Fenomena ini sebenarnya bisa dilihat pada pasien yang meninggal karena bunuh diri. Studi biologis pada pasien postmortem yang melakukan bunuh diri masih sangat terbatas. "Tapi itu memberikan beberapa pengetahuan tentang neurobiologi apa yang menyebabkan ide bunuh diri muncul,” kata seorang psikiater di San Jose, California, dr Julian Lagoy.
Orang-orang yang mempertimbangkan untuk bunuh diri sering kali tidak dapat melihat jawaban lain untuk mengatasi rasa sakit mereka. Lagoy mengatakan, perubahan neurokimia dapat mengurangi kontrol impuls yang mengarah ke jalan pikiran.
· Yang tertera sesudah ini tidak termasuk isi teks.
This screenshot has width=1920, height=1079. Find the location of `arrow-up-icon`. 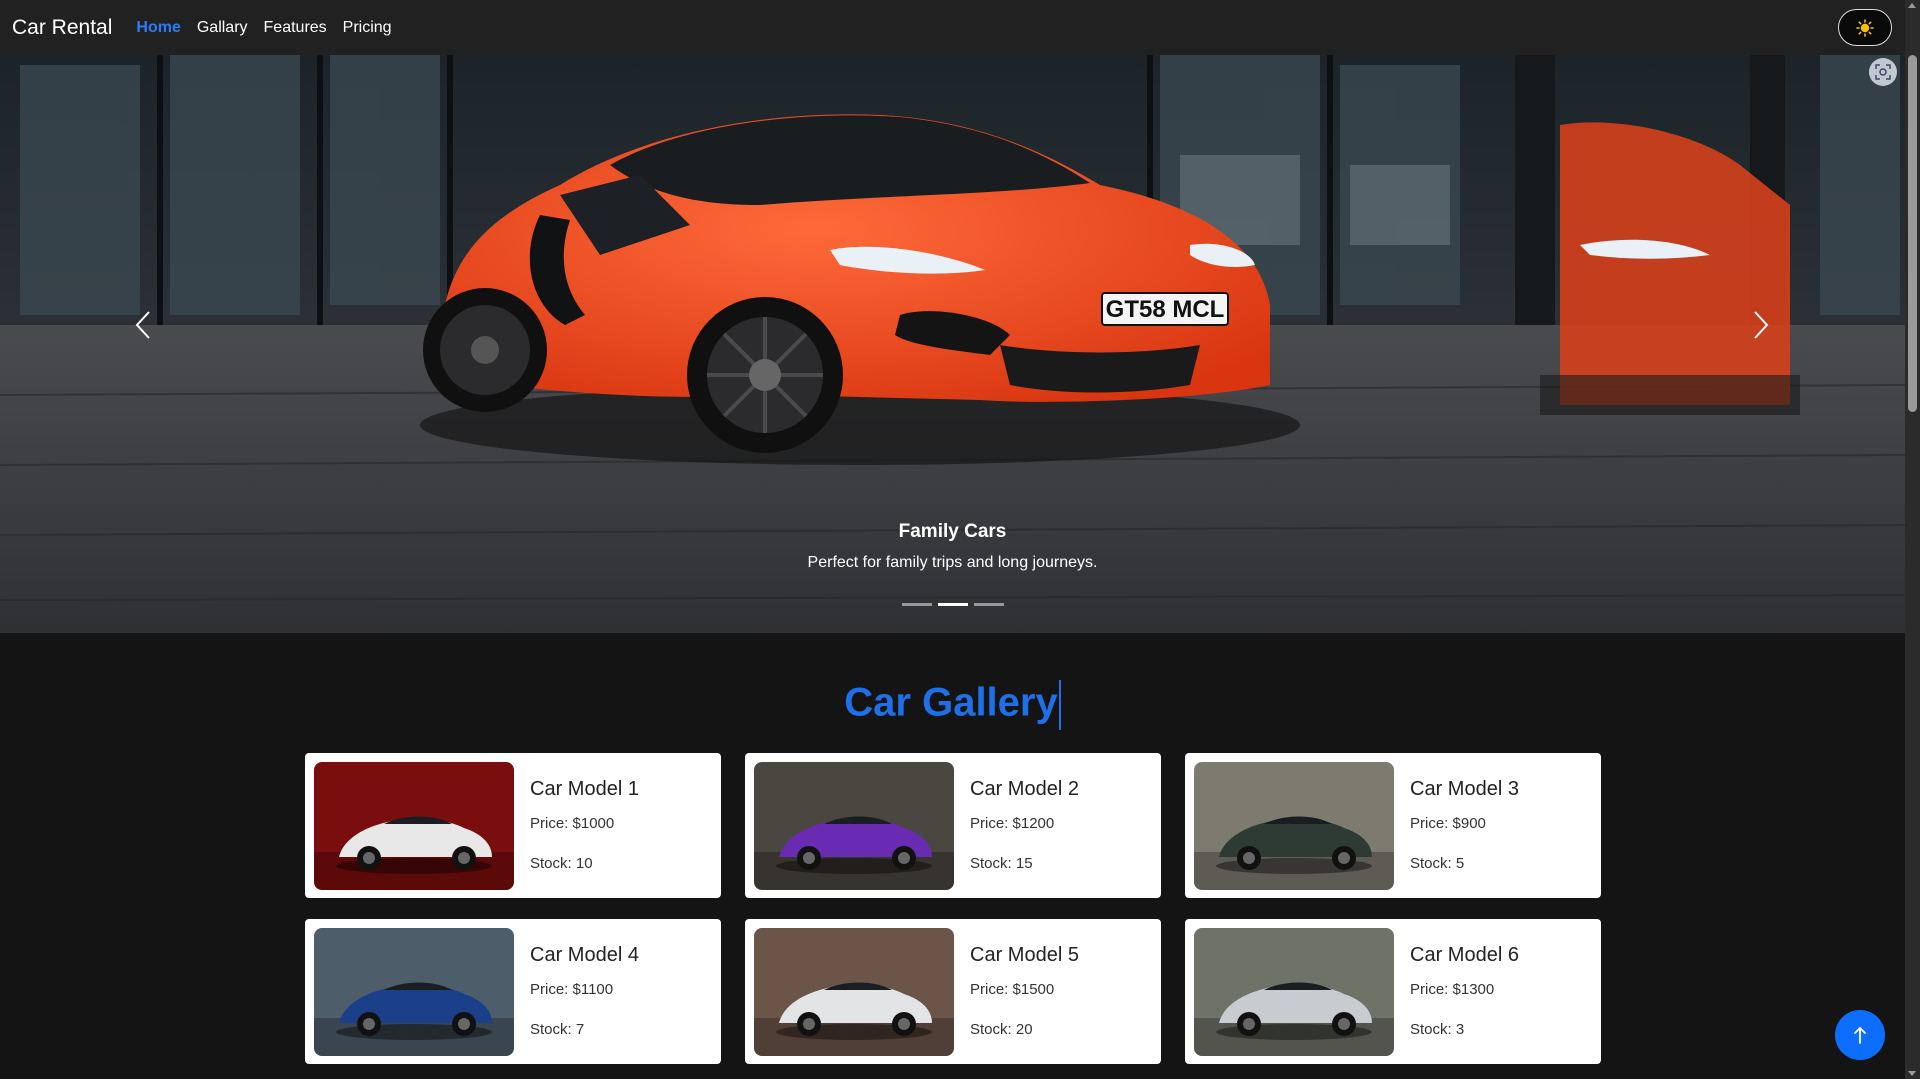

arrow-up-icon is located at coordinates (1860, 1035).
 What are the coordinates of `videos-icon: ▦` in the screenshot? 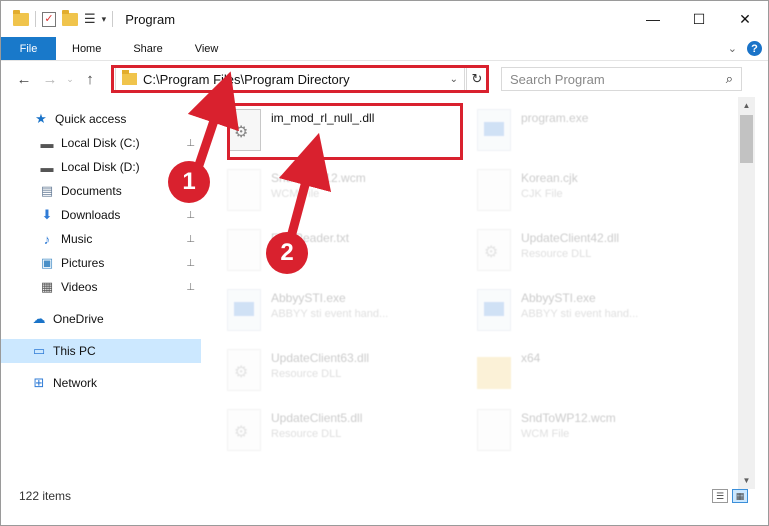 It's located at (47, 286).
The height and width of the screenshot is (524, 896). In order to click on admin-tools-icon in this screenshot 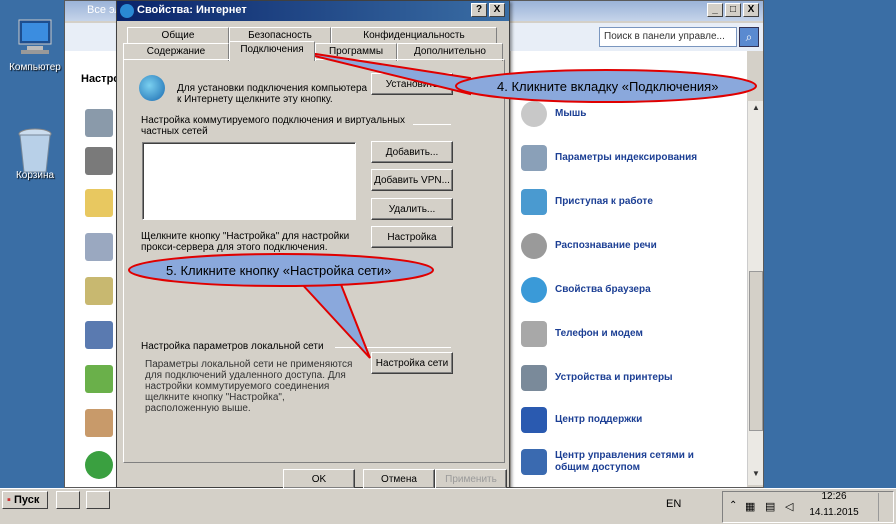, I will do `click(99, 247)`.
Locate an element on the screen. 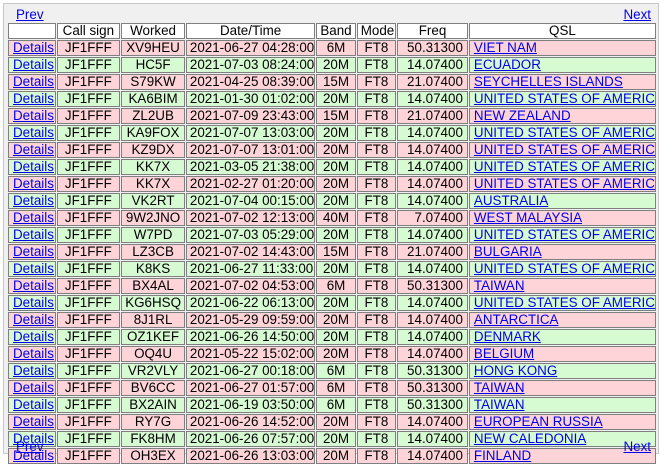 Image resolution: width=664 pixels, height=465 pixels. band-cell: 6M is located at coordinates (336, 388).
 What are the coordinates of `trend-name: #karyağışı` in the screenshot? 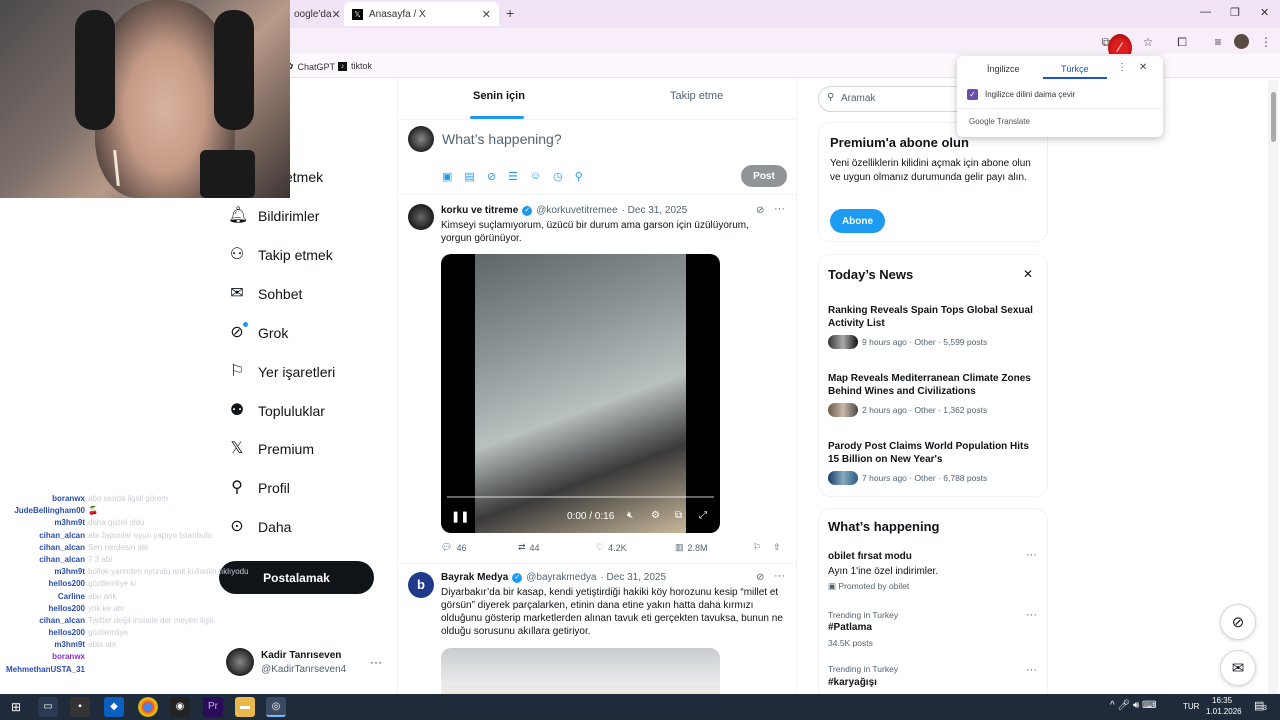 It's located at (852, 682).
Untuk lebih memahami hal ini, Atkinson merekomendasikan untuk membaca buku Rethinking Suicide oleh dr Craig Bryan. Buku ini menjadi bacaan bagus untuk mereka yang memandang bunuh diri adalah pilihan terakhir ketika merasa kewalahan oleh kehidupan dan tidak dapat melihat pilihan lain.
Ketika seseorang mengalami krisis bunuh diri, otak mereka tidak berfungsi secara optimal. Mungkin sulit bagi mereka untuk mengurangi rasa sakit yang dialami. Artinya, memberi ceramah pada orang yang sedang berada dalam krisis mental akut adalah hal yang harus dihindari.
Ada jenis terapi tertentu yang dapat mencegah pikiran untuk bunuh diri berubah menjadi upaya untuk hidup. Dialectical behavior therapy (DBT) dan cognitive behavioral therapy for suicide prevention (CBT-SP) adalah combo terapi yang harus dijalani, tapi pada praktiknya jarang dilakukan.
Penting juga untuk bersikap proaktif dengan kesehatan mental, seperti menjalani perawatan, tidur yang cukup, menghabiskan waktu di luar ruangan, berolahraga, mengelilingi diri dengan orang-orang yang mendukung, melatih keterampilan mengatasi masalah, dan banyak lagi.
Obat juga menjadi bagian penting lainnya, terutama obat serotonergik, seperti Prozac, Zoloft, Lexapro, dan Paxil. Lagi, jangan menunggu sampai merasa ingin bunuh diri. Segera bicara dengan dokter jika membutuhkan obat secepatnya.
Meskipun pencegahan bunuh diri adalah yang terpenting, itu bukan sesuatu yang sepenuhnya ada di tangan diri sendiri. Meskipun intervensi dapat membantu, sulit untuk memprediksi siapa paling berisiko dan kapan mereka bisa menjadi paling berisiko. Jika orang tersebut adalah anak-anak, dianjurkan untuk mengajari mereka keterampilan mengatur emosi seperti menarik napas dalam-dalam, melatih welas asih, dan mengembangkan pengalaman positif sejak dini.